Results

After the execution from all scripts, we have obtained the charts below:

1. Top 10 Most Expensive Stocks in the US (historically and year 2021)

2. Top 10 Most Expensive Stocks in China (historically and year 2021)

3. Top 10 Most Expensive Stocks in India (historically and year 2021)

4. Top 10 Highest Growth Stocks in the US (historically and year 2021)

5. Top 10 Highest Growth Stocks in China (historically and year 2021)

6. Top 10 Highest Growth Stocks in India (historically and year 2021)

Performance on Cloud

This is the performance evaluation on Google Cloud obtained from the scripts top5HighestGrowth.py and top10MostExpensive.py. We have done serval experiments with a different amount of worker-nodes and threads.

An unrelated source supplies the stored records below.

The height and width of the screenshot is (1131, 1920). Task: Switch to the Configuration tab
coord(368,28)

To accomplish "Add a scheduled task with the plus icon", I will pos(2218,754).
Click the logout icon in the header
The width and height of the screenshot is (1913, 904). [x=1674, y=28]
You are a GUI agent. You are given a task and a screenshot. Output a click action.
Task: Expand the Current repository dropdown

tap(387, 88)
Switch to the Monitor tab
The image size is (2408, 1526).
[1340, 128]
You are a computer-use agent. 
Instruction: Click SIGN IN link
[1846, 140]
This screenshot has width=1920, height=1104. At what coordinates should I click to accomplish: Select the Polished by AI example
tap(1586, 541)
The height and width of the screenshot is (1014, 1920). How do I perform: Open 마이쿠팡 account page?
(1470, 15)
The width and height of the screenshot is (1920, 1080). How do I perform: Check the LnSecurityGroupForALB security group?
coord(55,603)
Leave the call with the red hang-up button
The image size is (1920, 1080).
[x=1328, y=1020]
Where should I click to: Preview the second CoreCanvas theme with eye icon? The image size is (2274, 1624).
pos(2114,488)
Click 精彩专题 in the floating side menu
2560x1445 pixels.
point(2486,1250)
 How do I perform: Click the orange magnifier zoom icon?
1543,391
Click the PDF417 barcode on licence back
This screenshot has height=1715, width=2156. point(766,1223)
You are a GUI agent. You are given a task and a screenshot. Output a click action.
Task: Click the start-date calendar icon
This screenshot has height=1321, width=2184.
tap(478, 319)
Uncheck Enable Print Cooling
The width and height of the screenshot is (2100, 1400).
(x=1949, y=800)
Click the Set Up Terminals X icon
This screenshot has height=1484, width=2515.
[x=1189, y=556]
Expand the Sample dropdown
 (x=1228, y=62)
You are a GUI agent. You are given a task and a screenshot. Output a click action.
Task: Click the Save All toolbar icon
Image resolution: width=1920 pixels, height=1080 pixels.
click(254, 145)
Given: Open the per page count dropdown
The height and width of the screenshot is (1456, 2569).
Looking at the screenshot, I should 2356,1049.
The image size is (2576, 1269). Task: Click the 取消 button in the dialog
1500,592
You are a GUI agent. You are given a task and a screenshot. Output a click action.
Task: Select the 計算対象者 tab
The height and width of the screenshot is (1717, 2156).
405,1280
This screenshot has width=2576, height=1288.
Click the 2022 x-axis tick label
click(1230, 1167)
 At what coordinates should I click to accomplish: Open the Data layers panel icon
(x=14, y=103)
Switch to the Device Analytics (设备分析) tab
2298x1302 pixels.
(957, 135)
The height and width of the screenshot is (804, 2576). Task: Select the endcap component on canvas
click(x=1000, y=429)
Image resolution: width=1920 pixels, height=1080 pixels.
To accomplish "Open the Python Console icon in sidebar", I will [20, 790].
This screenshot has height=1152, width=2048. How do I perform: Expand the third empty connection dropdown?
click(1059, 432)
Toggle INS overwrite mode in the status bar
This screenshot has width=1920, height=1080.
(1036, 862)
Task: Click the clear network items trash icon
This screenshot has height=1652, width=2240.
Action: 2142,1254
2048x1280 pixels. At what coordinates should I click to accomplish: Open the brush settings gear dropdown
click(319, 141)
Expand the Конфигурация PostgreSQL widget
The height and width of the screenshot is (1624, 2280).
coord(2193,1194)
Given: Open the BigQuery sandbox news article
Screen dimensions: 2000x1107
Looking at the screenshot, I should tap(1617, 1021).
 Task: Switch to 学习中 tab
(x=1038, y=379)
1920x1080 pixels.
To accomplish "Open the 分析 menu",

The results can be see in the charts below, where:

X axis : number of executors and threads
Y axis : running time in minutes

    Calculation of speed up (T sequential /T parallel):

    s = 123,23/71,46 = 1,72 times faster

    s = 123,23/32,25 = 3,82 times faster

    We can see the code run faster with more threads, with a huge gap bewteen 1 and 2 executors and 2 threads, and 1 thread and 2 executors and 8 threads

    Calculation of speedup (T sequential /T parallel):

    s = 41,23/31,02 = 1,329 times faster

    s = 41,23/15,27= 2,7 times faster

    As mentioned previously, the increase in the number of threads significantly improves running time

    Calculation of speed up (T sequential /T parallel):

    s = 123,23/88,54 = 1,39 times faster

    s = 123,23/68,5 = 1,79 times faster

    Calculation of speed up (T sequential /T parallel):

    s = 41,23/34,41 = 1,198 times faster

    s = 41,23/28,22= 1,461 times faster

Other scripts involved in the program will have a better perform due to a less amount of data.

Advanced function

Through this project, we had the opportunity to learn a lot of new functions about Spark.

Some of these functions are:

- pyspark.sql.DataFrame.agg: This method is used to perform aggregation operations. It is used to calculate sums, averages, maximums, and other types of aggregates on one or more columns of the DataFrame.

df.agg(max(col("close"))) # takes the maximum value of the close column

- pyspark.sql.DataFrame.withColumn: This method is used to add a new column or to replace an existing one with a column expression.

df.withColumn("close", col("close").cast("float")) 
# convert the value in the "close" column from type string to type float

- pyspark.sql.functions.lag: This function is a window function (pyspark.sql.window.lag) and is used to get the value of a column in a previous row.

df.withColumn("prev_value", f.lag(f.col("close"))) # create a column with the previous value of close

- pyspark.sql.functions.to_date: This function is used to convert a column of type String to a column of type Date. We can specify the date format through its second parameter (e.g. dd-MM-yyyy).

df.withColumn("date", f.to_date(df[0])) # convert the values of the "date" column from string to DateType()

- pyspark.sql.DataFrame.drop: This method is used to remove one or more columns.

df.drop("prev_value") # we remove the column "prev_value"